Consider this code: Rust Playground
If you don't know, the way a Vec is implemented is that it will tend to overallocate memory. As more elements get pushed into the Vec, if the allocation is exceeded, it will reallocate a new buffer and discard the old one. Of course, this invalidates any existing references to the vector.
If Rust allowed borrow mutable access while still allowing mutable access through my_vec, then any reallocation of my_vec from push would invalidate borrow, in which case you would violate memory safety.
6 Likes
If one variable holds a pointer to a value, and accessing another variable can invalidate that pointer (by freeing the value, moving it, or changing its type), then you have a memory safety violation. This can happen even if both variables are accessed on a single thread.
For several concrete examples, see The Problem With Single-Threaded Shared Mutability.
8 Likes
I like to think of it like this...
Even in single threaded code one has activity going on that is not immediately apparent in ones source text. A sort of "thread" acting behind the scenes that you don't immediately see.
The classic example is the Vec as told by AndrewGaspar above. You might think that you have a vector and a bunch of references into it's elements and everything is OK. In reality, behind the scenes that vector is managed by the code that implements vector, it can reallocate and move it's data around as it sees fit. Or deallocate it altogether. Then all your references are invalid.
Or what about returning a reference to some data that is local to a function? The caller gets the reference back but it's invalid as the data was created on the stack and ceased to exist on return from the function.
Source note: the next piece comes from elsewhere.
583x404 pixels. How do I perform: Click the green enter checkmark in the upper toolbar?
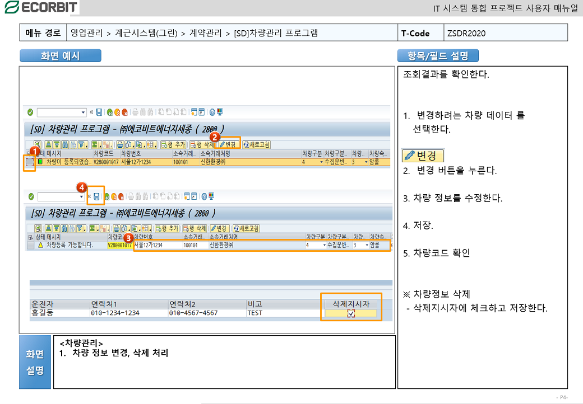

All these things are hard for a programmer to keep track of. Which is why C/C++ and many others are famous for such problems. Which can be hard to debug.
I am very happy to finally have a language and compiler that does all that bookkeeping "busy work" for me.
2 Likes
To expand on this a bit for those familiar with C++:
Just about every C++ bug involving "iterator invalidation", "dangling references", "dangling lambda captures", "string_view invalidation" and so on in a single-threaded program is an example of exactly this issue, and the equivalent (safe) Rust code would simply not pass the borrow checker.
6 Likes
This topic was automatically closed 90 days after the last reply. New replies are no longer allowed.